Starting cabbage from seedlings purchased in the nursery isn’t the only way to grow fresh crisp cabbage in the home garden. Directly sowing the seeds of early cabbage in the garden produces mature heads in about 60 days. Long-season varieties may require 110 days or more. Preparing the soil and choosing a variety that matures within the frost-free days in your area allows you to grow cabbage from seed that produces firm plump heads before fall frost threatens.
Prepare a garden bed in an area that receives full sun for six to eight hours a day. Till to a depth of 8 to 10 inches. Remove rocks and other debris from the soil and rake smooth.
Test the soil to determine its pH level. Adjust the pH to 6.0 to 6.5. Follow the instructions included with the soil test kit for adjusting the pH.
Spread a 2- to 3-inch layer of compost or well-rotted manure over the soil. Work in well with the existing soil with a garden tiller or hand tools. This improves the texture of the soil, provides aeration and improves drainage.
Apply 5-10-10 fertilizer following the recommended application rate on the container. Mix in well with the existing soil to avoid damage to seeds.
Plant cabbage seeds in early spring in Northern climates so that plants have time to mature before hot weather appears. Plant in late summer or early fall in Southern gardens.
Sow cabbage seeds to a depth of 1/4 to 1/2 inch, spaced 6 to 8 inches apart. Cover with soil. Firm down with your hands or the blade of the hoe to settle the seeds and remove air pockets.
Water to moisten the soil to a depth of 2 inches. Keep soil evenly moist until seedlings emerge in four to seven days, depending on the soil temperature and weather conditions.
Thin to 12 inches apart when the seedlings are 4 inches high. Transplant the seedlings from thinning to a new area, if desired.

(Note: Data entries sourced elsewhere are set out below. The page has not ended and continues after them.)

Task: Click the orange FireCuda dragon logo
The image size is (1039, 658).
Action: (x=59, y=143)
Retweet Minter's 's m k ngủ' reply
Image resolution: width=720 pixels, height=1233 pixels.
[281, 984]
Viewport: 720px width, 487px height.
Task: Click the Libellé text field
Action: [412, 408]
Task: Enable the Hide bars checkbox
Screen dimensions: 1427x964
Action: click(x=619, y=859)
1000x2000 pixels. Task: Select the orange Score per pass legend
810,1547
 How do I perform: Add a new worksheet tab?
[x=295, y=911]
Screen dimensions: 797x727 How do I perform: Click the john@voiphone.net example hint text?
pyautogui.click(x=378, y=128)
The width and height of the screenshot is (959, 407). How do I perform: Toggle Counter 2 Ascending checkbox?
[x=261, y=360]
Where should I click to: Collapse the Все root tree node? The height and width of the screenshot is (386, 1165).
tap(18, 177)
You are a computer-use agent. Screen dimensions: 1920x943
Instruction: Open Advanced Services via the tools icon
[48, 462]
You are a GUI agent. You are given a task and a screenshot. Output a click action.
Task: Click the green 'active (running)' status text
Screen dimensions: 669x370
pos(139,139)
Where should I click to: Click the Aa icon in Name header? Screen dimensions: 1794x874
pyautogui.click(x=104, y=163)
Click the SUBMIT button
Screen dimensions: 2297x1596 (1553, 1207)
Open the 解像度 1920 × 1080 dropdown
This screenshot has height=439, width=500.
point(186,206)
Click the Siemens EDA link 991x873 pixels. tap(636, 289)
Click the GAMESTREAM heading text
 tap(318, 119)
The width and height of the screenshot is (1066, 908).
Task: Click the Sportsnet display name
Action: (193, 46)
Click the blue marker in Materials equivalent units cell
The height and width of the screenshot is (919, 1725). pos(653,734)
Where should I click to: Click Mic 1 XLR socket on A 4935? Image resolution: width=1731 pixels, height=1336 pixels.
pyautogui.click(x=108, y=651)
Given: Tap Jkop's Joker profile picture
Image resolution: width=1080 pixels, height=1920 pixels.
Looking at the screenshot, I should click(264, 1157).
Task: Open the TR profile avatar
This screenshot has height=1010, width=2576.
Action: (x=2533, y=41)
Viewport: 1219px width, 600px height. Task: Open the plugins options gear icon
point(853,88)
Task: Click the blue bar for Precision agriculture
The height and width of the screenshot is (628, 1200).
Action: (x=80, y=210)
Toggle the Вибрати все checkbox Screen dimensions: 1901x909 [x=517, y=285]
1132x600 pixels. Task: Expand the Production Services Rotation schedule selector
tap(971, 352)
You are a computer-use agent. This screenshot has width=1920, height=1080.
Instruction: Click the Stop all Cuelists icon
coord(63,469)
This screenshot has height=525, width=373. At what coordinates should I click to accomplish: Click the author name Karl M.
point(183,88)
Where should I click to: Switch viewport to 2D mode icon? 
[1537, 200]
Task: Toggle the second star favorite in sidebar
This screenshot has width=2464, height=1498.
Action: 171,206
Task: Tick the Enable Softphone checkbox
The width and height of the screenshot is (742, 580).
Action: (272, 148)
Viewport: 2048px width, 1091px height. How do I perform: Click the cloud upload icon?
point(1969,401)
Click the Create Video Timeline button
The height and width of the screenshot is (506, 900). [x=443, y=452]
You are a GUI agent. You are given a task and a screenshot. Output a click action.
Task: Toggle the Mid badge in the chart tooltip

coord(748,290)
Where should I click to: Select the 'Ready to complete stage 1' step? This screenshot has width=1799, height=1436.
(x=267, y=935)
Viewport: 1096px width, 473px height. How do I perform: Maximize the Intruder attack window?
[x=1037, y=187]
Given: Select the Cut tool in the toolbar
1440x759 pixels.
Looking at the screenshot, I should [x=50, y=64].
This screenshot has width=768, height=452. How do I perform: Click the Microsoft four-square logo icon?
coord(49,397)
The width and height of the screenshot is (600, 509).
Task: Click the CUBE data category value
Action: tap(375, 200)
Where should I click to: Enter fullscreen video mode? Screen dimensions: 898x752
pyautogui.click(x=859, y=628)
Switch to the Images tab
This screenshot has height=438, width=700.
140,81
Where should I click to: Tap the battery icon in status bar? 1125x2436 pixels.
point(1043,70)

Water cabbage plants deeply once a week to saturate the soil to the root level. Even moisture is important to forming solid heads of cabbage.
Handpick weeds as soon as they emerge, or use a garden hoe to keep weeds under control. Cut weeds growing near the base of the plants with the blade of the hoe, as pulling them may disrupt roots or uproot the cabbage plants.